==== Information given

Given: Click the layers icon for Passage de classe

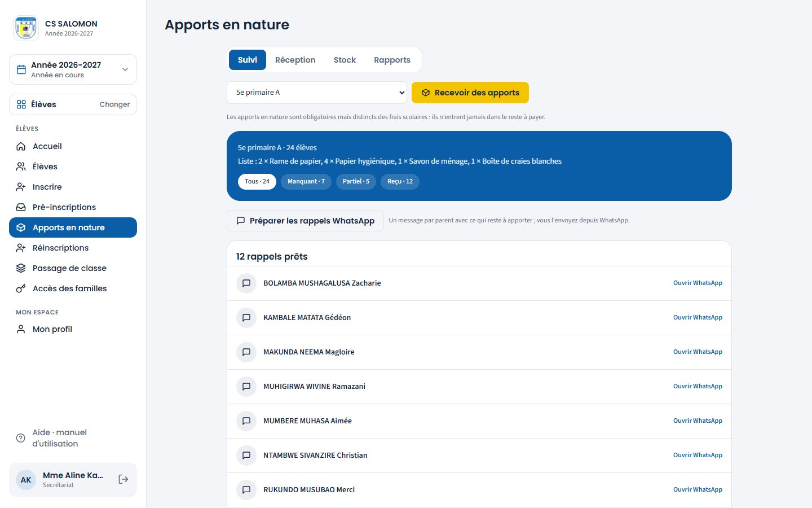Looking at the screenshot, I should (21, 268).
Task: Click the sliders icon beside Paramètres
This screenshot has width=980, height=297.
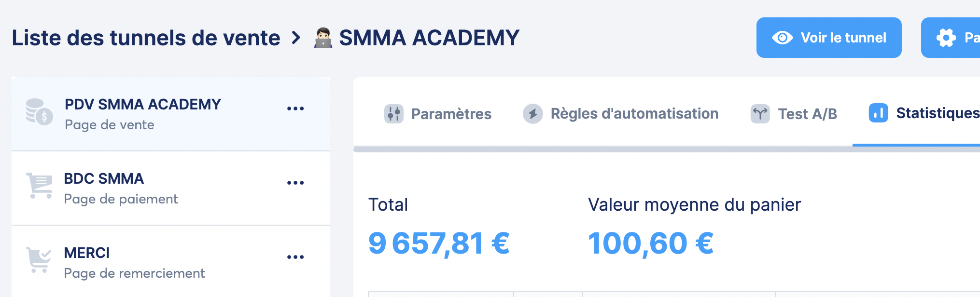Action: [393, 114]
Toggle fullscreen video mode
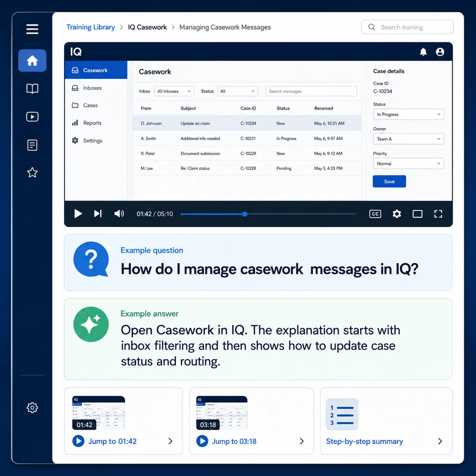Screen dimensions: 476x476 (438, 214)

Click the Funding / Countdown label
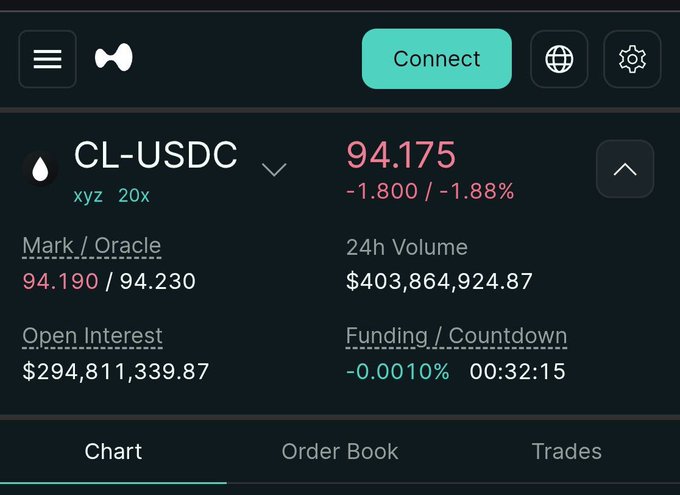pyautogui.click(x=456, y=336)
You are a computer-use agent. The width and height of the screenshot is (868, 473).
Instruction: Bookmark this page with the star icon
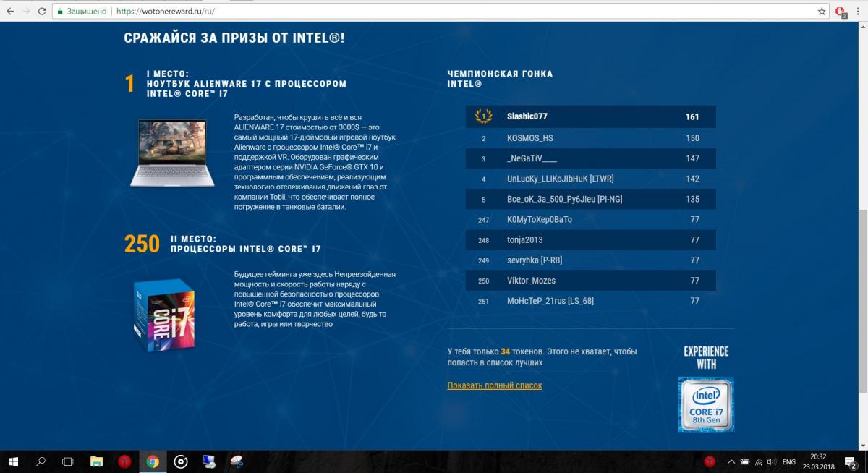pos(822,12)
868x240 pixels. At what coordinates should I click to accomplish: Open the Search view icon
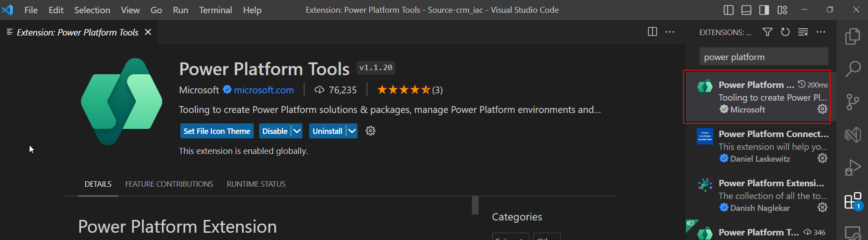click(853, 69)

========

▶ **Task item**: Transcribe the records above exactly, leaving every picture out of the copy.

▶ **Your solution**:
Given: Click the layers icon for Passage de classe

Looking at the screenshot, I should (21, 268).
Task: Click the sliders icon beside Paramètres
This screenshot has width=980, height=297.
Action: [393, 114]
Toggle fullscreen video mode
Screen dimensions: 476x476 (438, 214)

Click the Funding / Countdown label
pyautogui.click(x=456, y=336)
You are a computer-use agent. The width and height of the screenshot is (868, 473).
Instruction: Bookmark this page with the star icon
pos(822,12)
868x240 pixels. At what coordinates should I click to accomplish: Open the Search view icon
click(853, 69)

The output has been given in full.